Originally published on August 5, 2015, on LindaSuskie.com
My graduate courses in educational measurement in the 1970s taught us to grade or score student papers by literally sorting them into piles—an incredibly primitive approach compared to today’s rubrics. I’ve always wondered where rubrics came from, and this summer I did some research and found out.
The grandfather of rubrics was Paul Diederich at Educational Testing Service. In 1961, he and two colleagues conducted a factor analysis of comments made by readers on thousands of papers that they had sorted into piles, as I was taught, without any guidance other than their own preferences. (Back in those days, before modern computers, doing a factor analysis so difficult and complex that it was sometimes accepted as a doctoral dissertation!) Diederich and his colleagues identified five factors related to those sorting decisions:
• Ideas: relevance, clarity, quantity, development, persuasiveness
• Form: organization and analysis
• Flavor: style, interest, sincerity
• Mechanics: specific errors in grammar, punctuation, etc.
• Wording: choice and arrangement of words
Diederich and his colleagues also found that only the last two factors—mechanics and wording—correlated with scores on the writing tests of the day. So clearly traditional writing tests were inadequate to assess overall writing skill and a new approach was needed.
By 1974, Diederich evolved these factors into a simple “rating slip” for evaluating writing. The rating slip was a simple five-point rating scale with eight criteria organized into two categories:
General merit Ideas
Organization
Wording
Flavor
Mechanics Usage
Punctuation
Spelling
Handwriting
Ideas and organization were given double the weight of the other criteria. Two years of testing led to descriptions for High, Middle, and Low ratings for each criterion. Thus Diederich pioneered what we now call an analytic rubric.
Two of the first people to use the term “rubric” were Charles Cooper at what is now called the University at Buffalo and Richard Lloyd-Jones at the University of Iowa, both of whom contributed chapters to a 1977 monograph called Evaluating Writing: Describing, Measuring, Judging published by the National Council of Teachers of English. Lloyd- Jones used the word “rubric” to describe a five-point scoring guide that today we would call a holistic rubric.
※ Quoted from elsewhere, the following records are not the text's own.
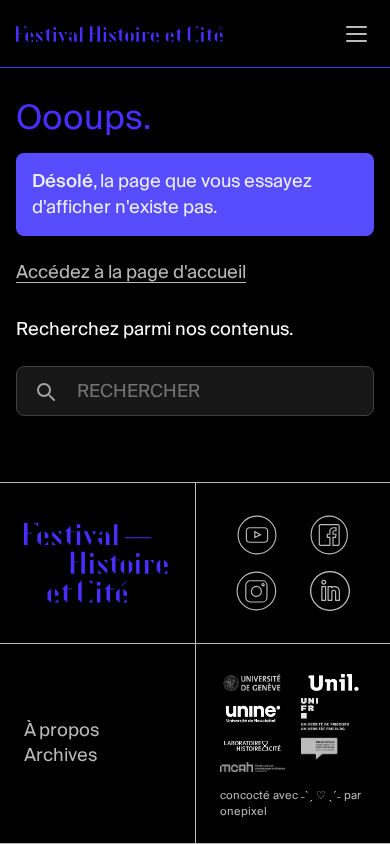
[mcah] (252, 767)
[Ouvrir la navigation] (356, 33)
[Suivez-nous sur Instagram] (256, 591)
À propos (61, 730)
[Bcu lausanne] (333, 746)
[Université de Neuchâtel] (252, 714)
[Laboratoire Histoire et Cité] (252, 746)
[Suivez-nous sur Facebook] (329, 535)
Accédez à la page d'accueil (131, 272)
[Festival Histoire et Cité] (96, 563)
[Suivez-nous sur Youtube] (256, 535)
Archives (60, 755)
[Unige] (252, 683)
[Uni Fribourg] (333, 714)
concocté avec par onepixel (290, 803)
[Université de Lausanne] (333, 683)
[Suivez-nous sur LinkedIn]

Cooper advocated evaluating writing with a “scoring guide which describes each feature and identifies high, middle, and low quality levels for each feature”—in other words, a rubric. Cooper chose to call this a holistic evaluation, because it considers all the attributes of effective writing, as opposed to the writing tests of his day that focused on isolated components such as vocabulary or sentence length. Cooper enumerated seven types of holistic assessment, most of which are probably rarely if ever used today. But one—the analytical scale—resembles today’s analytic rubric: “a list of the prominent features or characteristics of writing in a particular mode. The list of features ordinarily ranges from four to ten or twelve, with each feature described in some detail and with high-mid-low points identified and described along a scoring line for each feature.”
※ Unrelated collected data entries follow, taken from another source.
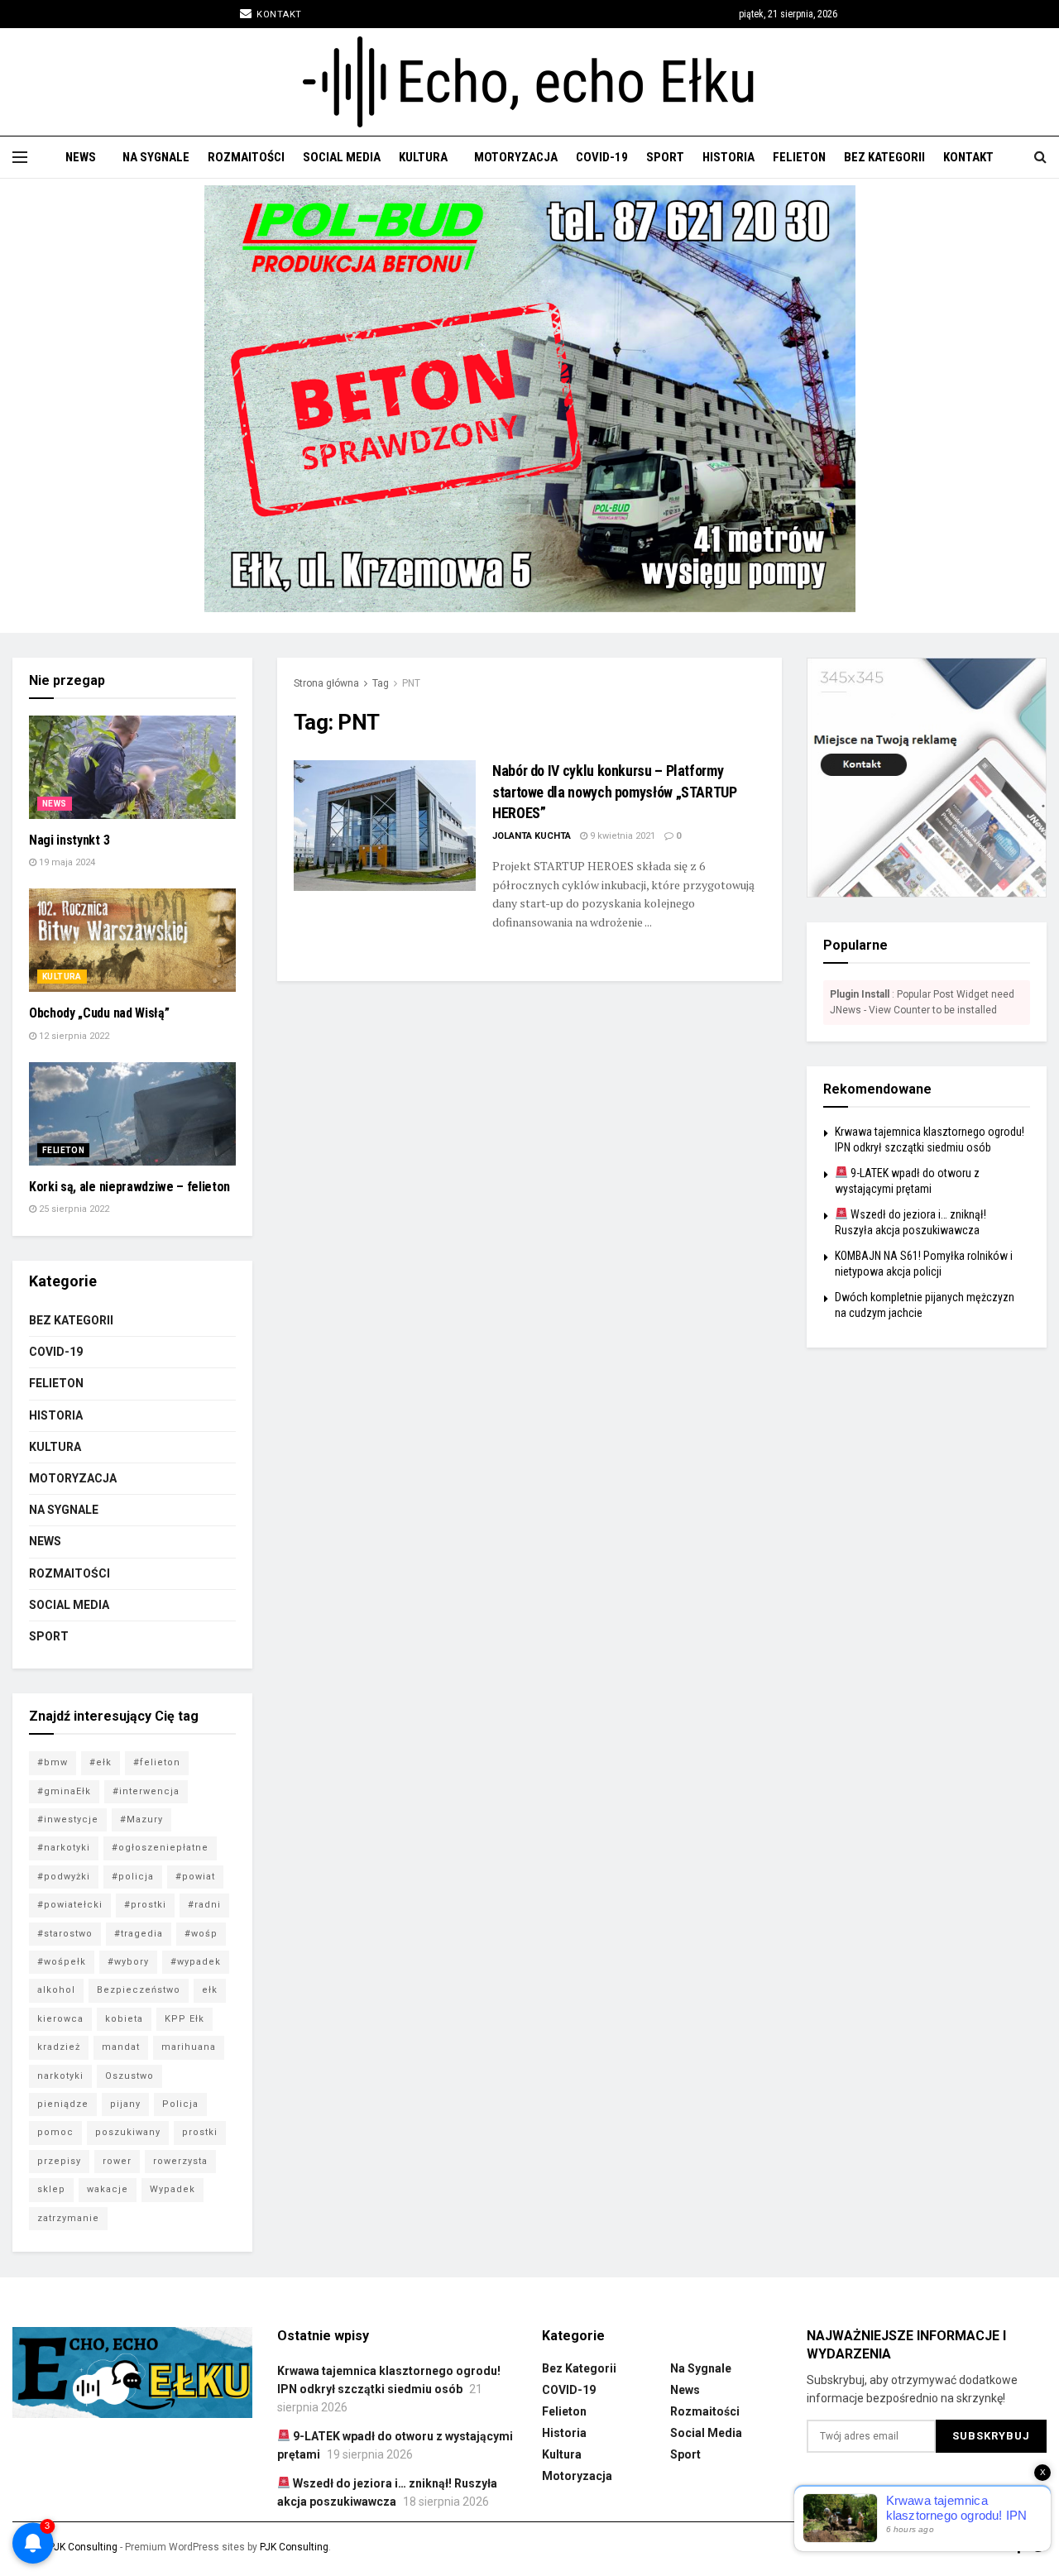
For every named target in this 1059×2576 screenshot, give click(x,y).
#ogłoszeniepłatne (160, 1847)
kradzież (58, 2047)
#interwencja (146, 1791)
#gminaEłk (64, 1791)
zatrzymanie (68, 2218)
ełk (210, 1990)
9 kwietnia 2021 (621, 836)
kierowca (60, 2018)
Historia (728, 157)
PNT (411, 683)
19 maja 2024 (65, 862)
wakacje (107, 2189)
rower (117, 2161)
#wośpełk (61, 1961)
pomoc (55, 2132)
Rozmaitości (246, 157)
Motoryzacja (516, 157)
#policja (133, 1876)
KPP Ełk (184, 2018)
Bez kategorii (884, 157)
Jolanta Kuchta (531, 836)
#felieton (156, 1762)
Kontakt (278, 14)
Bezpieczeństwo (138, 1990)
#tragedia (138, 1933)
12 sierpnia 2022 (72, 1036)
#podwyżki (63, 1876)
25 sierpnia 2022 (72, 1209)
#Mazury (141, 1819)
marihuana (188, 2047)
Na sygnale (155, 157)
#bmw (52, 1762)
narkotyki (60, 2076)
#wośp (201, 1933)
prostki (200, 2132)
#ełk (100, 1762)
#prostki (145, 1904)
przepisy (59, 2161)
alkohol (56, 1990)
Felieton (799, 157)
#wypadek (195, 1961)
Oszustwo (129, 2076)
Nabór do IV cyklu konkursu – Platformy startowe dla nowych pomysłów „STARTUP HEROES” (614, 791)
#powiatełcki (70, 1904)
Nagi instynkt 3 (69, 840)
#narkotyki (63, 1847)
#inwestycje (67, 1819)
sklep (51, 2189)
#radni (204, 1904)
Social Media (342, 157)
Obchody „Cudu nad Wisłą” (99, 1013)
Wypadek (172, 2189)
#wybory (128, 1961)
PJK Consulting (83, 2547)
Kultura (423, 157)
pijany (125, 2104)
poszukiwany (128, 2132)
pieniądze (63, 2104)
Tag (380, 683)
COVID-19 (602, 157)
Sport (665, 157)
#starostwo (65, 1933)
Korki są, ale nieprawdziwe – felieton (129, 1187)
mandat (121, 2047)
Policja (180, 2104)
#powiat (195, 1876)
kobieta (124, 2018)
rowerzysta (180, 2161)
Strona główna (326, 683)
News (80, 157)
Ironically, Cooper used the word “rubric” for something different than his scoring guide. He mentioned that Advanced Placement raters followed a “rubric”’ worked out in advance, but the rubric was concerned mainly with the relevance and content of the writing sample, not its general writing features.
Also in the mid-1970s, “Standardized Developmental Ratings” were developed for use by raters of the New York State Regents Exam in Writing, but I haven’t yet unearthed the details.
Diederich’s work, incidentally, led directly to the 6+1 Trait Writing rubrics developed in the 1980s by teachers working with the Northwest Regional Educational Laboratory (now Education Northwest). The rubrics provide separate scores for:
• Ideas
• Organization
• Voice
• Word choice
• Sentence fluency
• Conventions
• (optionally) Presentation.
The 6+1 Trait Writing rubrics are widely used today to assess student writing at the K-12 level. Susan Brookhart has cited research demonstrating that using the rubrics has significantly increased student writing skills.
Today rubrics—and the term “rubric”—pervade higher education. Research at NILOA (National Institute for Learning Outcomes Assessment) has found that U.S. provosts identify rubrics as one of the top three most valuable or important approaches for assessing undergraduate learning outcomes, and over 60% of U.S. institutions of higher education use rubrics for institution-wide assessments and at least some academic program assessments.
We’ve come a long way from sorting papers into piles!